- EXERCISE INSTRUCTIONS -
Starting at the line that contains "Move Reminder filter down with arrow" and running through the end of the records below, rewrite those lines with "filter" changed to "list" and all else left unchanged. Leave the pictures out of your answer.

- GIVEN DATA -
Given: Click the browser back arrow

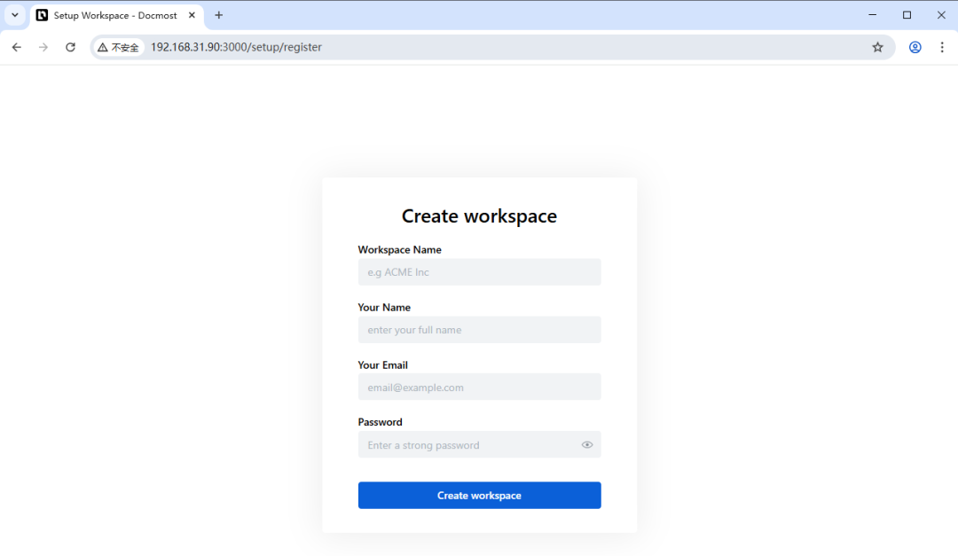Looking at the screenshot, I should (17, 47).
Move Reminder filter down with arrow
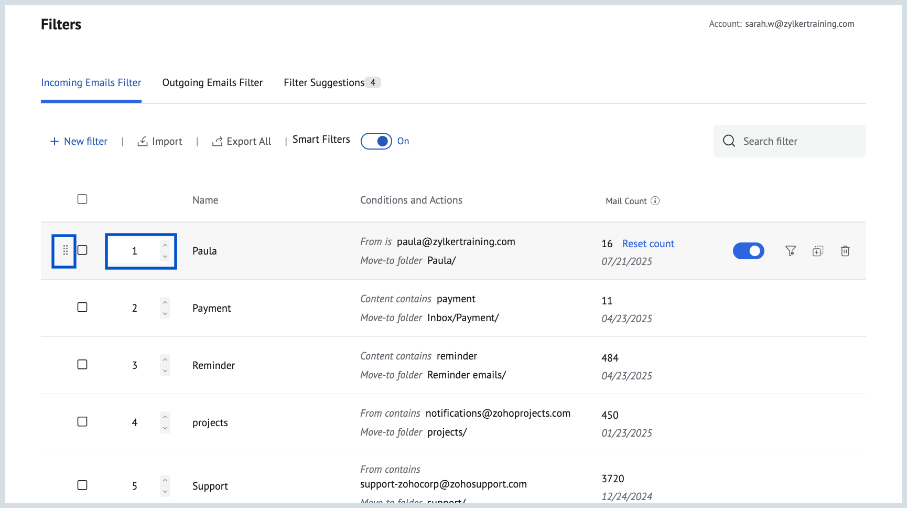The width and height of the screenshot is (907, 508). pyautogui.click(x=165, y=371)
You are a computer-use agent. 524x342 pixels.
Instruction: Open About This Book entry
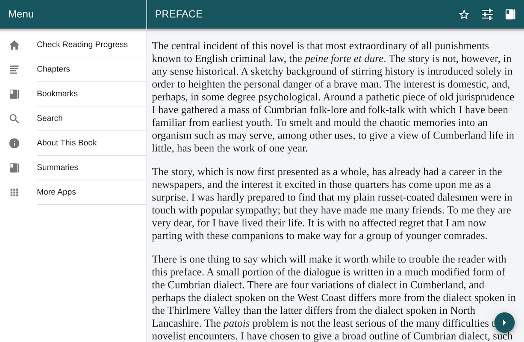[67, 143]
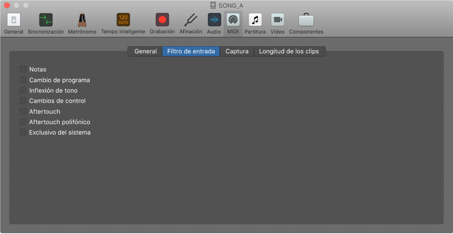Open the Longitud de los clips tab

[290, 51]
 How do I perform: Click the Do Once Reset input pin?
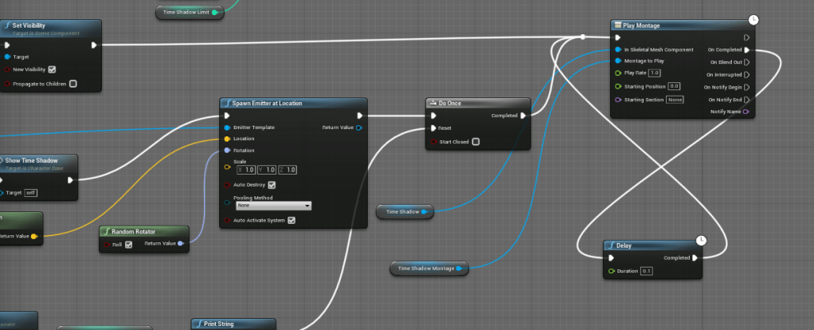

- ANSWER TO THE EXERCISE -
Move Reminder list down with arrow
The width and height of the screenshot is (907, 508). pyautogui.click(x=165, y=371)
You are a computer-use agent. 524x342 pixels.
Instruction: Open About This Book entry
[67, 143]
Open the Longitud de los clips tab

[290, 51]
 How do I perform: Click the Do Once Reset input pin?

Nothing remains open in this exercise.